[What to do]
Print out every record below, exactly as written.
------------------------------------------------
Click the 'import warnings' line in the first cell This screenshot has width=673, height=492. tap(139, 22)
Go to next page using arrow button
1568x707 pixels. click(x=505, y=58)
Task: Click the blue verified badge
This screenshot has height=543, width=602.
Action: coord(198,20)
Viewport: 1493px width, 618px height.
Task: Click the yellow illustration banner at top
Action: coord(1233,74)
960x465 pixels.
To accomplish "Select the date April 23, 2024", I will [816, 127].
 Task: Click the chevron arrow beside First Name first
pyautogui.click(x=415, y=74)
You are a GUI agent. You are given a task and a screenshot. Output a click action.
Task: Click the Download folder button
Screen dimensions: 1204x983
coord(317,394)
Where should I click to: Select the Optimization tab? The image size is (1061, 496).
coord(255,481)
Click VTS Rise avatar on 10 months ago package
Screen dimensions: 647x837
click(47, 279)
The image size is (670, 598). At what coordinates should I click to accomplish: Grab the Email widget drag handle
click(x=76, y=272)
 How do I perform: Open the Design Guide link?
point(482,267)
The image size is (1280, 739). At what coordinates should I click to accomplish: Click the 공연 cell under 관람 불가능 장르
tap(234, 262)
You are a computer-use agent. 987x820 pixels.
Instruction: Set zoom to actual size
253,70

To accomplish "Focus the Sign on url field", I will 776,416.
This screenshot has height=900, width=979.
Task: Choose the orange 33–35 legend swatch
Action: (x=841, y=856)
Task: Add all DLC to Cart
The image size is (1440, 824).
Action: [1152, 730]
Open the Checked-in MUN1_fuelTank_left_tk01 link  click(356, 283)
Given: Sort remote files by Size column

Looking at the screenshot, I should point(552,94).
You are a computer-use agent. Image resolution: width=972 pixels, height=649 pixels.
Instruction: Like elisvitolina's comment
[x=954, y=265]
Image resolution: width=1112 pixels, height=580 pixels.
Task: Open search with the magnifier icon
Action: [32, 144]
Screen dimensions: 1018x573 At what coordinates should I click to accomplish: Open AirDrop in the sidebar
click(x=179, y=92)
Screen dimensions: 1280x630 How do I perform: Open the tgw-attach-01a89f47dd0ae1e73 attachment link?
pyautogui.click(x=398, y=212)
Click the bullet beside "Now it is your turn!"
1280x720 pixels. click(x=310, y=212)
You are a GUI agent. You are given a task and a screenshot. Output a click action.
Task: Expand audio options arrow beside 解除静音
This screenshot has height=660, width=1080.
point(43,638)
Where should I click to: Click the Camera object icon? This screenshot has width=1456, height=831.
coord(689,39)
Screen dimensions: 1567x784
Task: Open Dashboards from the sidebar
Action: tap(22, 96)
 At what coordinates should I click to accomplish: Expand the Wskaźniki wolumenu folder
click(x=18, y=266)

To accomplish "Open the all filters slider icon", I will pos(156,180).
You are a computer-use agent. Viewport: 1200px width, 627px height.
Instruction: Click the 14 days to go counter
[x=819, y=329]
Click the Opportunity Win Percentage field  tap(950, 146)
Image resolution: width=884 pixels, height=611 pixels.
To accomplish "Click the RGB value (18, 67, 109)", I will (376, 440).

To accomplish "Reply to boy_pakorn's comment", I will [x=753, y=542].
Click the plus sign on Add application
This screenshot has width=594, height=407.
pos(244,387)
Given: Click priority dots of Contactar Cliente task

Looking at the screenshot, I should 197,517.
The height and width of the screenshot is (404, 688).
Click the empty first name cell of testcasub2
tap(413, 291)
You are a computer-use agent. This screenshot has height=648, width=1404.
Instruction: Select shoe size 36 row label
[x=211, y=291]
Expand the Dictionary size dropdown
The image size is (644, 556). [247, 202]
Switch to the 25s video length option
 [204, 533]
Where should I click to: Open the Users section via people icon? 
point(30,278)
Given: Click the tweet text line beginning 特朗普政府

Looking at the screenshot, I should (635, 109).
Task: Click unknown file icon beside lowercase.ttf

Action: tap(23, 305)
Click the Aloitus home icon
------------------------------------------------
[Task result]
Click the 'import warnings' line in the first cell This screenshot has width=673, height=492. tap(139, 22)
Go to next page using arrow button
1568x707 pixels. click(x=505, y=58)
Task: Click the blue verified badge
This screenshot has height=543, width=602.
Action: coord(198,20)
Viewport: 1493px width, 618px height.
Task: Click the yellow illustration banner at top
Action: coord(1233,74)
960x465 pixels.
To accomplish "Select the date April 23, 2024", I will [816, 127].
 Task: Click the chevron arrow beside First Name first
pyautogui.click(x=415, y=74)
You are a GUI agent. You are given a task and a screenshot. Output a click action.
Task: Click the Download folder button
Screen dimensions: 1204x983
coord(317,394)
Where should I click to: Select the Optimization tab? The image size is (1061, 496).
coord(255,481)
Click VTS Rise avatar on 10 months ago package
Screen dimensions: 647x837
click(47, 279)
The image size is (670, 598). At what coordinates should I click to accomplish: Grab the Email widget drag handle
click(x=76, y=272)
 How do I perform: Open the Design Guide link?
point(482,267)
The image size is (1280, 739). At what coordinates should I click to accomplish: Click the 공연 cell under 관람 불가능 장르
tap(234, 262)
You are a computer-use agent. 987x820 pixels.
Instruction: Set zoom to actual size
253,70

To accomplish "Focus the Sign on url field", I will 776,416.
This screenshot has height=900, width=979.
Task: Choose the orange 33–35 legend swatch
Action: (x=841, y=856)
Task: Add all DLC to Cart
The image size is (1440, 824).
Action: [1152, 730]
Open the Checked-in MUN1_fuelTank_left_tk01 link  click(356, 283)
Given: Sort remote files by Size column

Looking at the screenshot, I should point(552,94).
You are a computer-use agent. Image resolution: width=972 pixels, height=649 pixels.
Instruction: Like elisvitolina's comment
[x=954, y=265]
Image resolution: width=1112 pixels, height=580 pixels.
Task: Open search with the magnifier icon
Action: [32, 144]
Screen dimensions: 1018x573 At what coordinates should I click to accomplish: Open AirDrop in the sidebar
click(x=179, y=92)
Screen dimensions: 1280x630 How do I perform: Open the tgw-attach-01a89f47dd0ae1e73 attachment link?
pyautogui.click(x=398, y=212)
Click the bullet beside "Now it is your turn!"
1280x720 pixels. click(x=310, y=212)
You are a GUI agent. You are given a task and a screenshot. Output a click action.
Task: Expand audio options arrow beside 解除静音
This screenshot has height=660, width=1080.
point(43,638)
Where should I click to: Click the Camera object icon? This screenshot has width=1456, height=831.
coord(689,39)
Screen dimensions: 1567x784
Task: Open Dashboards from the sidebar
Action: tap(22, 96)
 At what coordinates should I click to accomplish: Expand the Wskaźniki wolumenu folder
click(x=18, y=266)

To accomplish "Open the all filters slider icon", I will pos(156,180).
You are a computer-use agent. Viewport: 1200px width, 627px height.
Instruction: Click the 14 days to go counter
[x=819, y=329]
Click the Opportunity Win Percentage field  tap(950, 146)
Image resolution: width=884 pixels, height=611 pixels.
To accomplish "Click the RGB value (18, 67, 109)", I will (376, 440).

To accomplish "Reply to boy_pakorn's comment", I will [x=753, y=542].
Click the plus sign on Add application
This screenshot has width=594, height=407.
pos(244,387)
Given: Click priority dots of Contactar Cliente task

Looking at the screenshot, I should 197,517.
The height and width of the screenshot is (404, 688).
Click the empty first name cell of testcasub2
tap(413, 291)
You are a computer-use agent. This screenshot has height=648, width=1404.
Instruction: Select shoe size 36 row label
[x=211, y=291]
Expand the Dictionary size dropdown
The image size is (644, 556). [247, 202]
Switch to the 25s video length option
 [204, 533]
Where should I click to: Open the Users section via people icon? 
point(30,278)
Given: Click the tweet text line beginning 特朗普政府

Looking at the screenshot, I should (635, 109).
Task: Click unknown file icon beside lowercase.ttf

Action: tap(23, 305)
Click the Aloitus home icon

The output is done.